To smooth that over, he said, “If it makes you feel better, that might not have been a drunken mistake. Judging by the tests, carelessness and inattention are probable symptoms. Mental impairment comes with low thyroid.”
“I guess,” she whispered, slumping a little in her seat. “He was admitted for that. Thrown out of a bar for fighting. Can you imagine? A sixty-three-year-old man, in a bar fight, and belligerent with police? They brought him to the hospital once they found out who he was.”
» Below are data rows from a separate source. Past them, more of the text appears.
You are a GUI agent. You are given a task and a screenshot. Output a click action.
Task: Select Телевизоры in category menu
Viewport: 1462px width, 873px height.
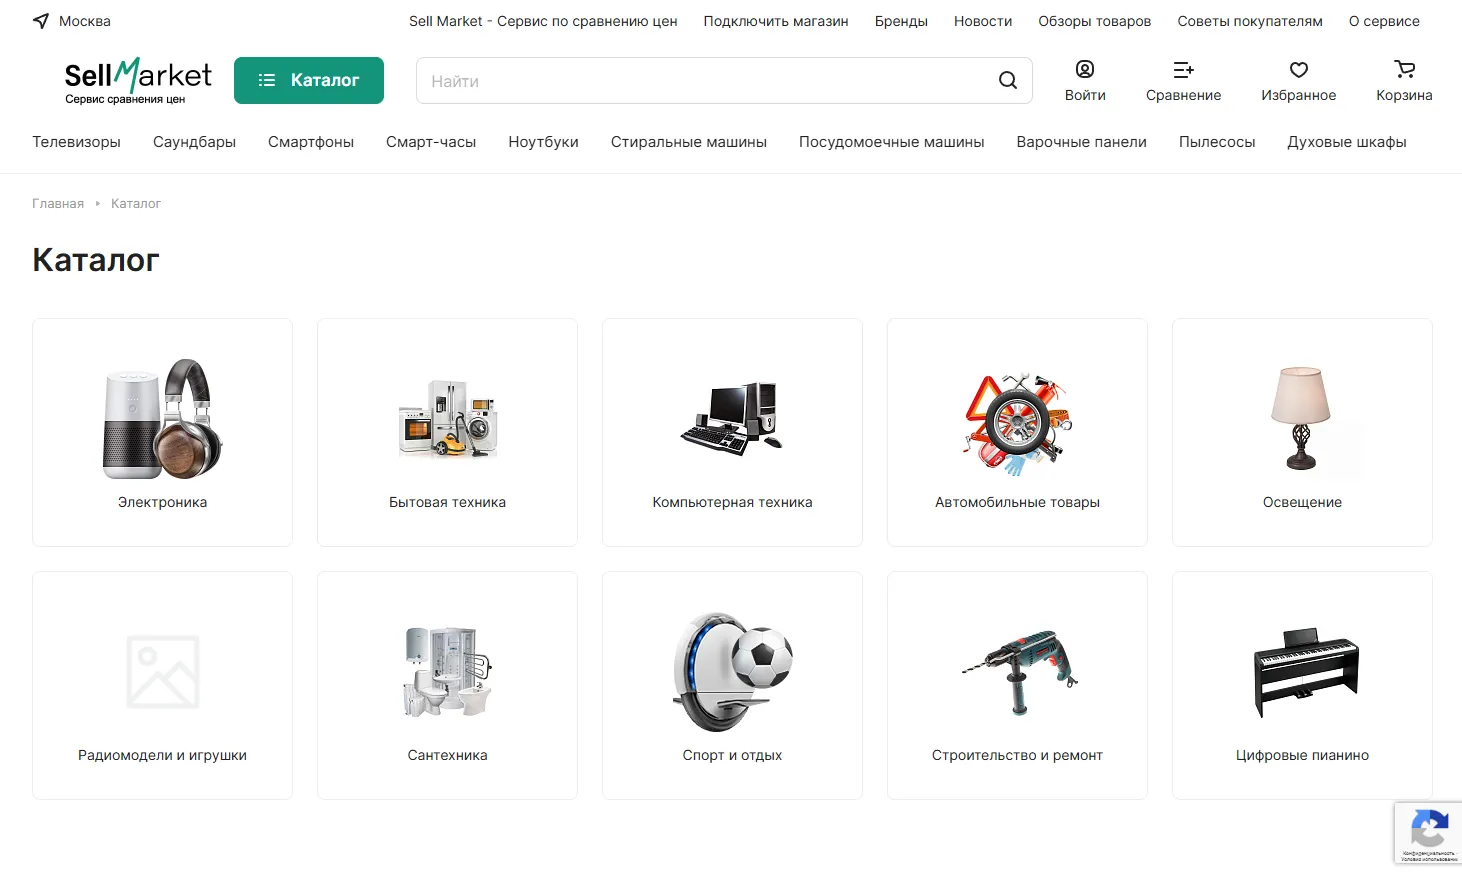76,142
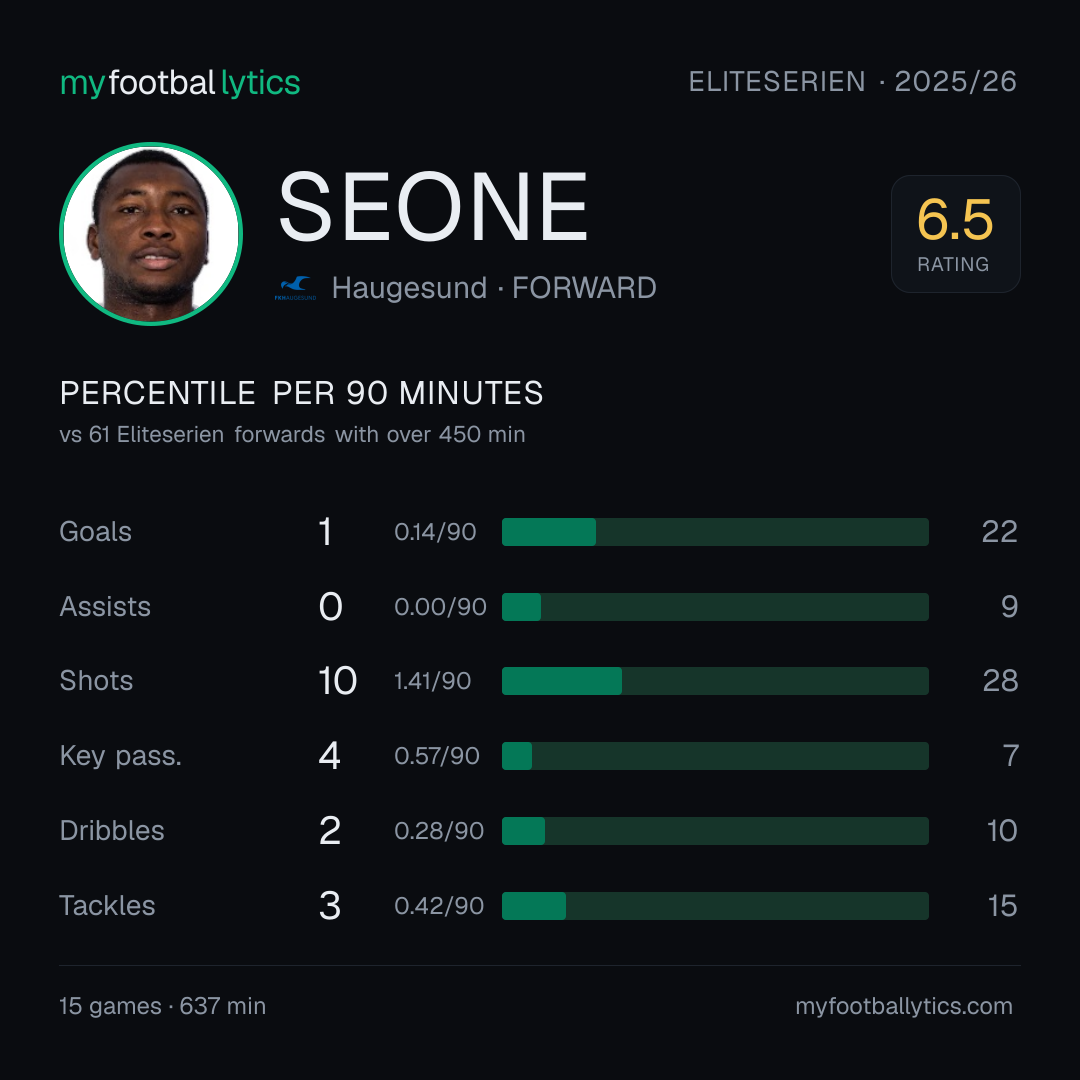Open the myfootballytics.com footer link

904,1006
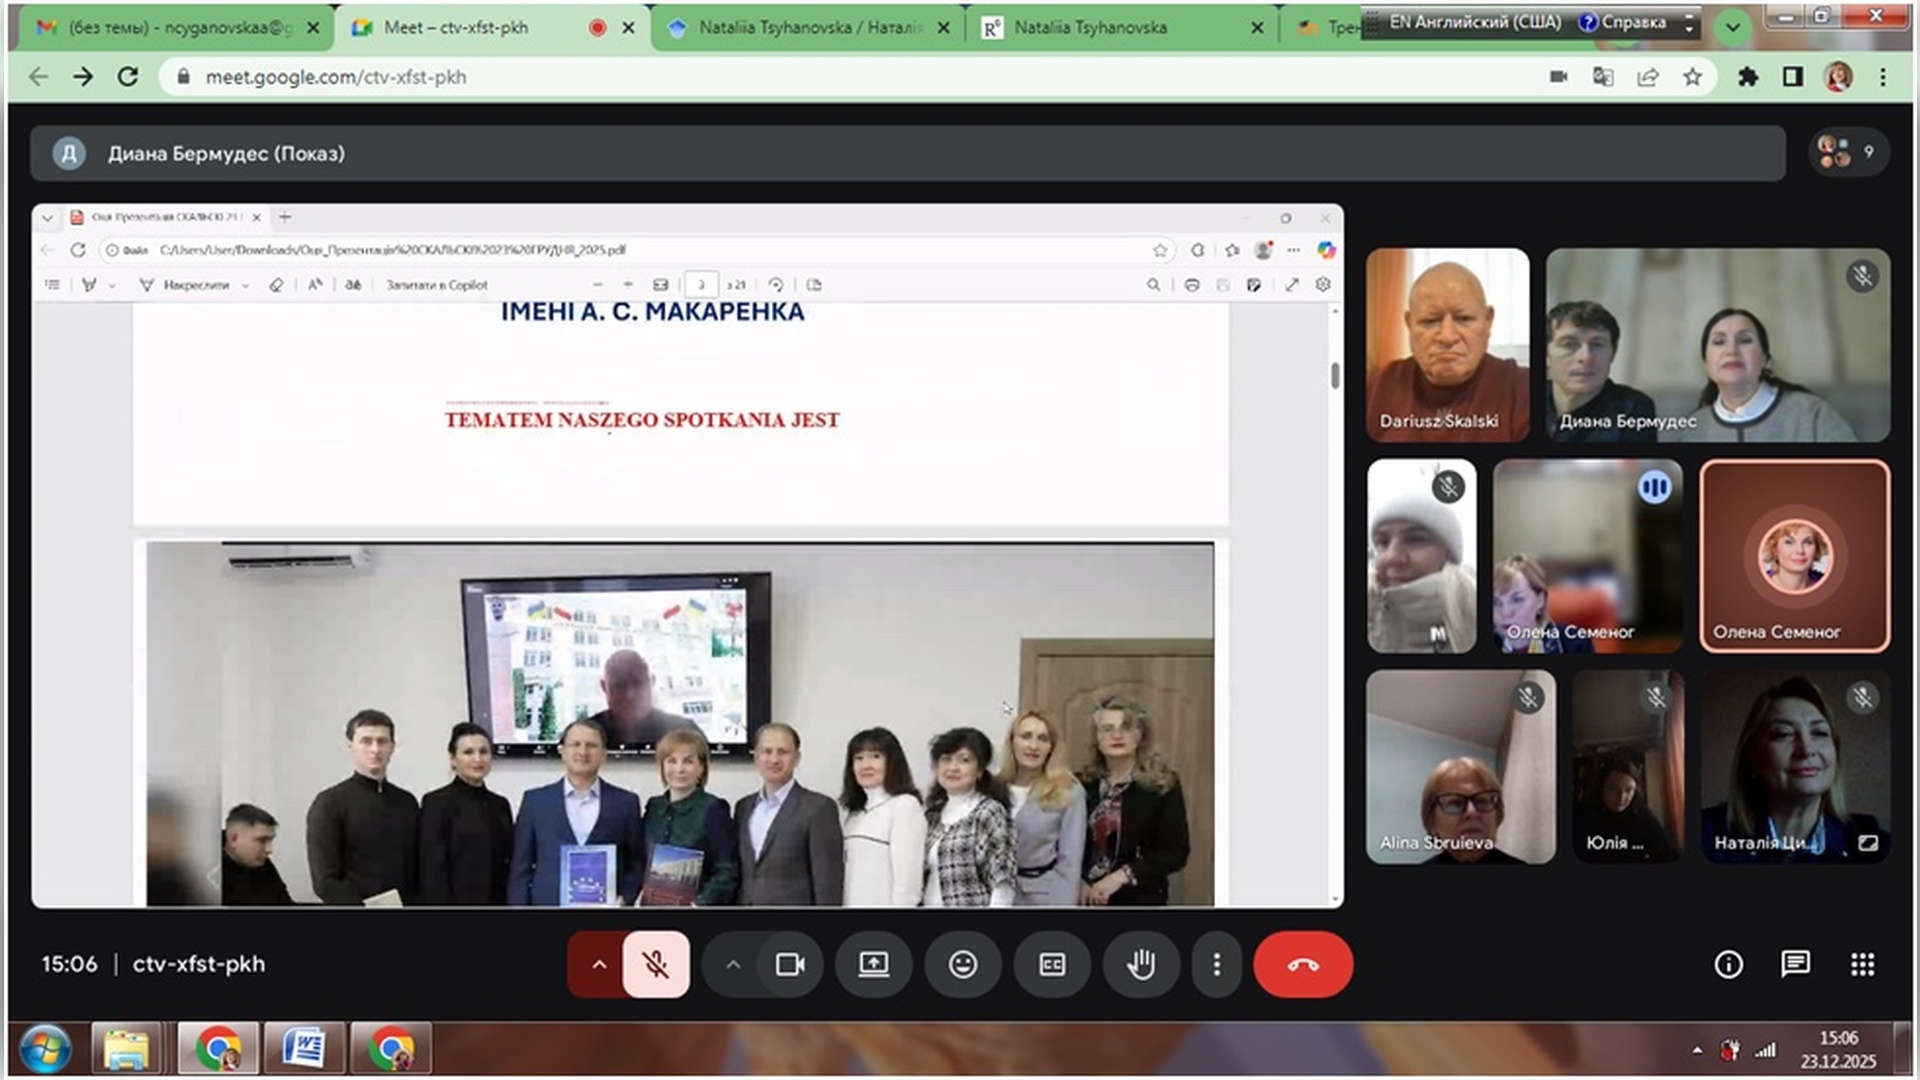Screen dimensions: 1920x1080
Task: Open the activities grid icon
Action: (1862, 964)
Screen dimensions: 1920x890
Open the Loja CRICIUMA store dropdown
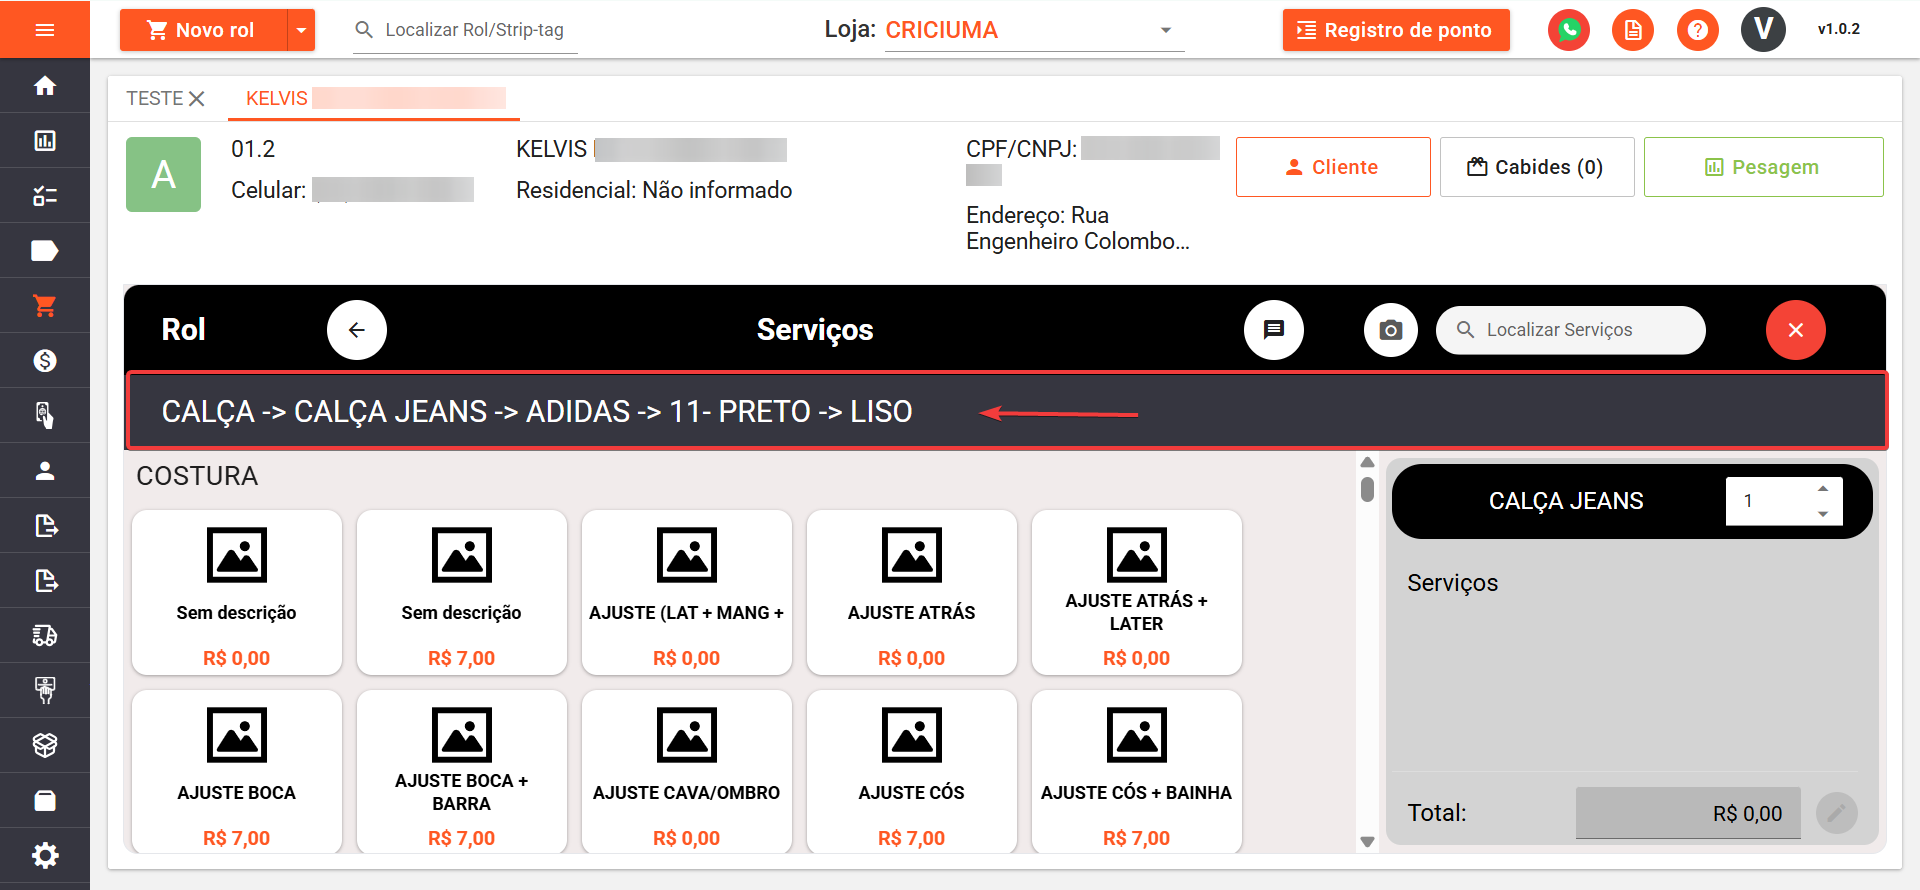tap(1034, 30)
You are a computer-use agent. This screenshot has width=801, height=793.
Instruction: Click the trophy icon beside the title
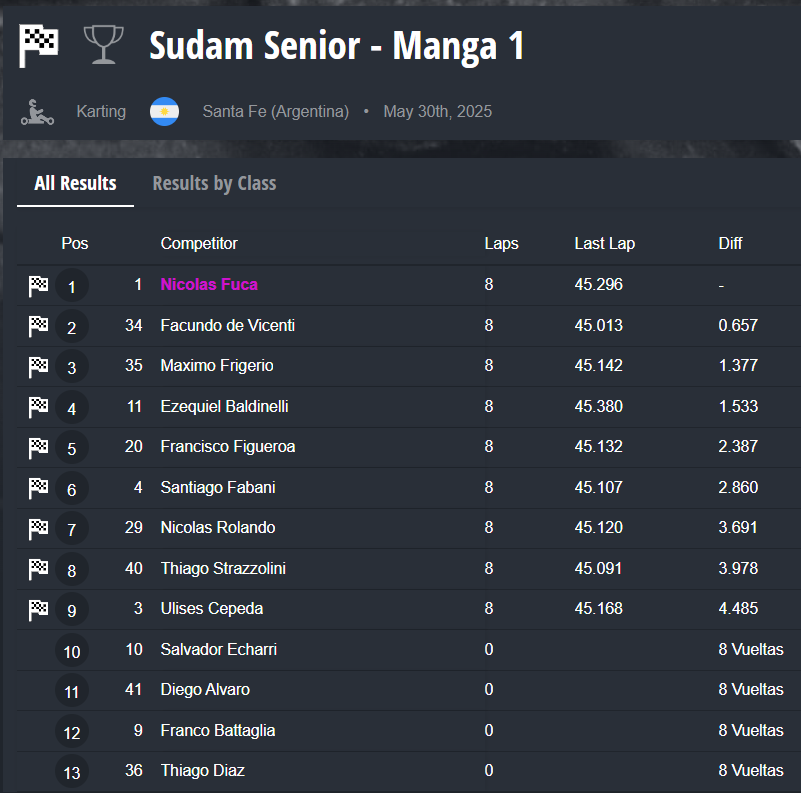point(102,45)
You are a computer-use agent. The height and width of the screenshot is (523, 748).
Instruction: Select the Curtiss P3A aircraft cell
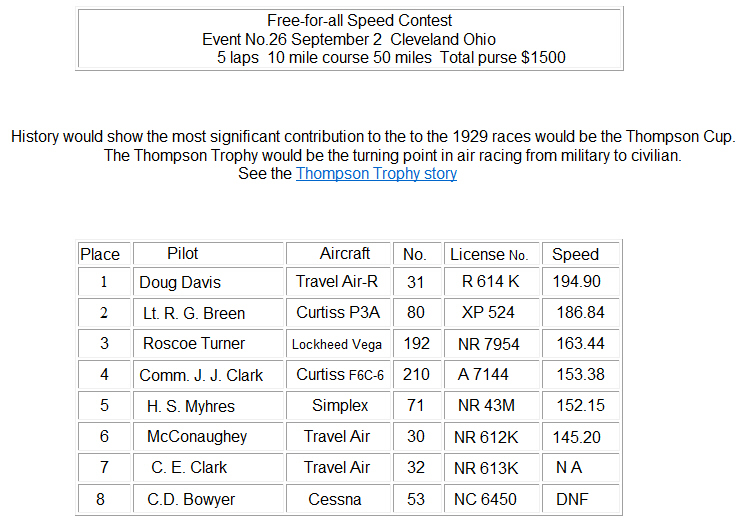click(338, 313)

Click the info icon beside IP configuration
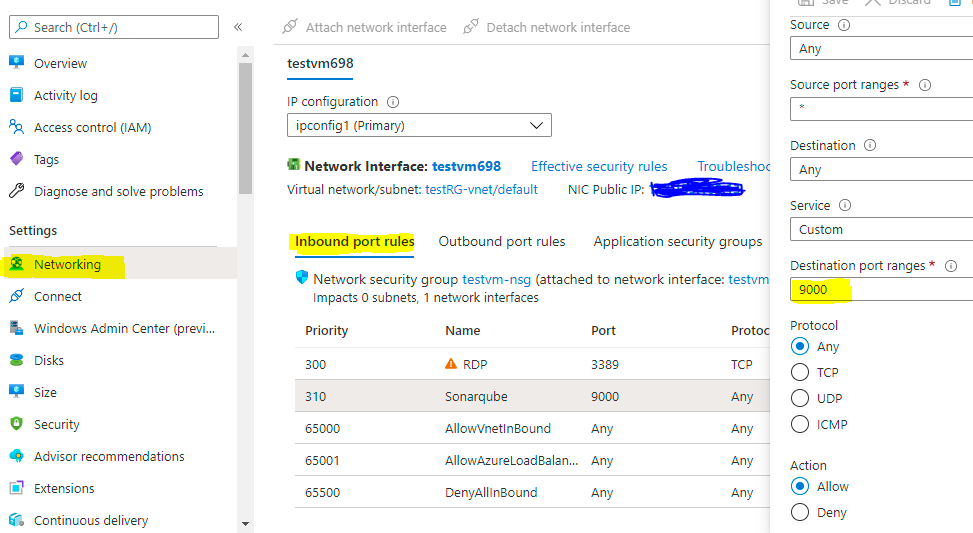pyautogui.click(x=393, y=102)
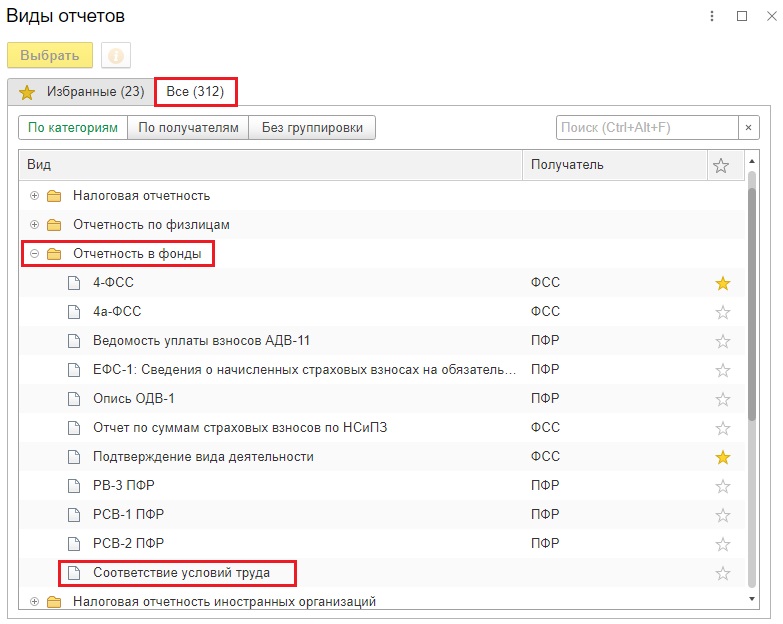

“Not arrested?” Wealth had privileges.
She shook her head. “This behavior might be a little more exaggerated than usual, but it’s still him. It doesn’t surprise me. But this thyroid business does.”
“You didn’t know about the alcoholism, either,” he reminded her.
“No.” She sighed. “Maybe it’s just shock. I wasn’t expecting this. I was expecting something injury related, not...pathology.”
He made a mental note to keep a sharp eye on her thyroid levels as another thought occurred to him. “You said you might have a grandparent with thyroid issues.”
And now he wasn’t just her jerkish father who messed things up and dropped off the face of the planet. He was her jerkish father who did all those things maybe because he was sick. And she was a doctor, and she hadn’t paid enough attention to him to notice.
“No other word about where he is?”
“No. His mental capacity is strong enough to keep ahead of us, the way he’s making withdrawals just before he leaves somewhere.”